I switched schools to Mohawk College and got accepted into the Software Engineering program there. Now there must be something wrong with this program, because it seems to consentrate on PROGRAMMING!! They must not have talked to McMaster about what kind of courses to include, becuase there is very little math with a whole lot of programming. Now I am doing really well in school for the first time, and I know what I am doing, and I socialize with a large group of friends. Fianlly, school how it was meant to be. It is almost like that $12,000 that I threw away into McMaster wasn't wasted afterall. Don't you love a happy ending? Well, technically it is not the end yet because, well, I haven't finished school yet. But don't you like it when the good guy (me) wins?




Work Experience, or lack thereof


I never got an allowance when I was a kid, and I didn't have a job until I was in grade10, and it only lasted about a year. I cleaned up a pharmacy for an hour a week. Eventually that got bumped up to two hours a week (double my pay per week!), but it wasn't a spectacular money earner. But here comes my friend Drummerboy to the rescue! Remember him from grade 10? Well, in grade 12 he introduced me to the wonderful world of historical re-enacting.
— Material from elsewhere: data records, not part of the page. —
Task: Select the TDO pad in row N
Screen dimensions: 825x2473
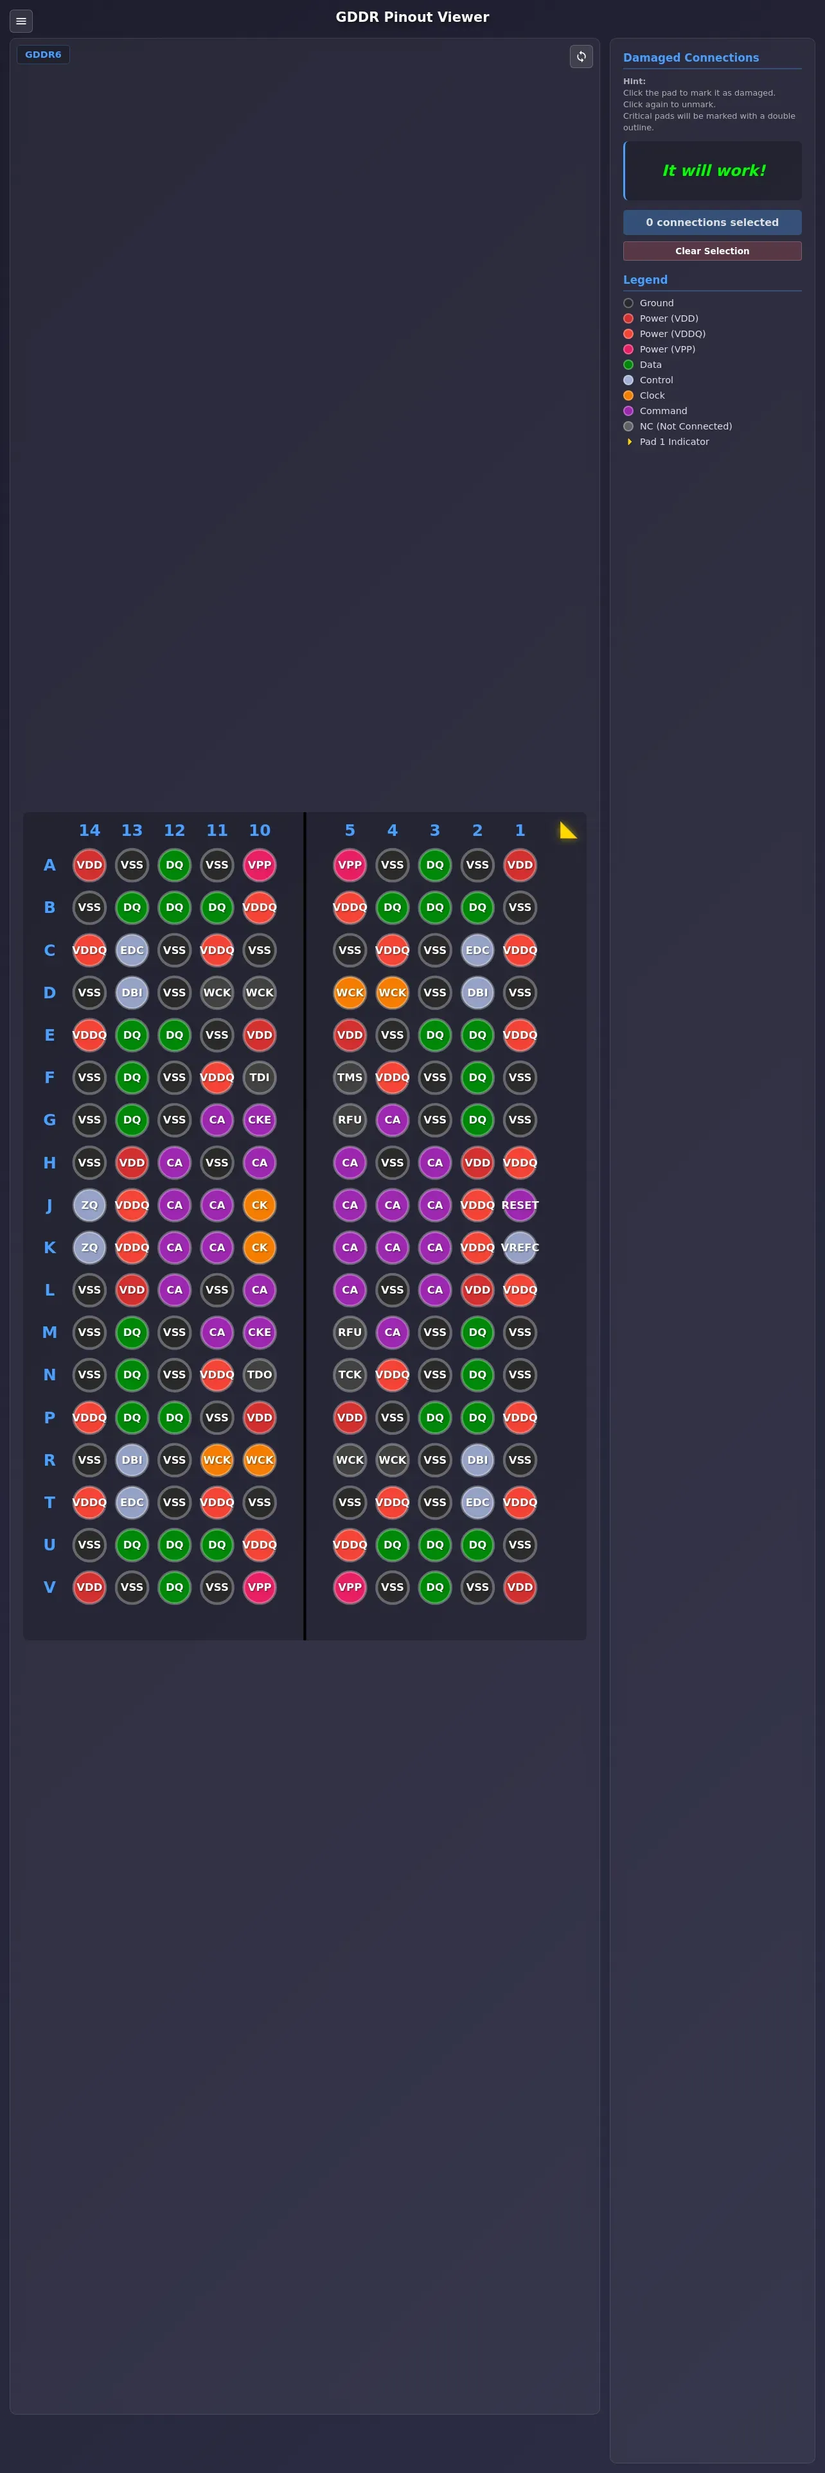Action: click(x=259, y=1375)
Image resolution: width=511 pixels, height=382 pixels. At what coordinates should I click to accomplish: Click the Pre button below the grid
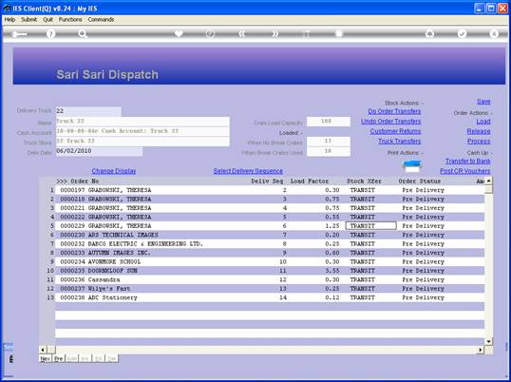click(x=59, y=358)
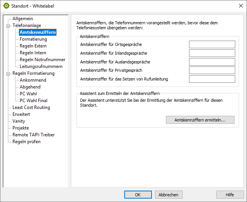Select Remote TAPI-Treiber in tree

click(x=33, y=135)
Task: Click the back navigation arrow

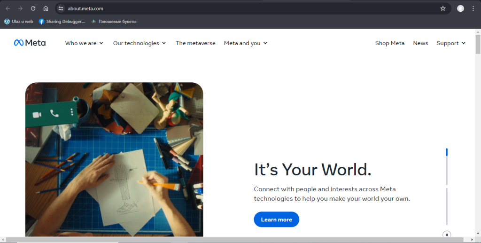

And thus the legend of "Fiferboy" was born.

Drummerboy had been working at a historic fort in Toronto for several summers, and approached me with the idea to apply. Seeing as it was getting close to graduation, I really neede to start earning some money. So he taught me how to play the fife during lunch during the spring of grade 12. When I first started learning, just before March break, we sat in a stair well in the school and I tried to get a tone out of the cursed instrument. After about 45 minutes of nothing, I finally managed to get a sound, and thus the legend of "Fiferboy" was born.

After practicing my scales during the March break, Drummerboy started teaching me to play tunes out in a field across the street from the school. You could not imagine such a cool pair as us. Just picture in your minds two big guys in a field playing the fife, and practicing marching. Oh, were we ever cool in those days. Eventually I got so I could play three or four songs, and thus the legend of "Fiferboy" was born.

After apllying at the fort (Fort York, for the record) I got an appointment to do an interview. After taking the bus into Toronto by myself (I had seldom been to Toronto before that) I found the fort, through some divine intervention, I would like to think, and got to my interview plenty early. Now, I can never be quite sure of what happened in the interview, but I am pretty sure I bombed it. I had virtually no work experience before then, I never did and extra-ciricular activities, or played any sports. The only thing I had going for me was that I could play a few songs (rather badly) on the fife, and knew some basic foot drill. By yet another miracle, I got hired, and thus the legend of "Fiferboy" was born.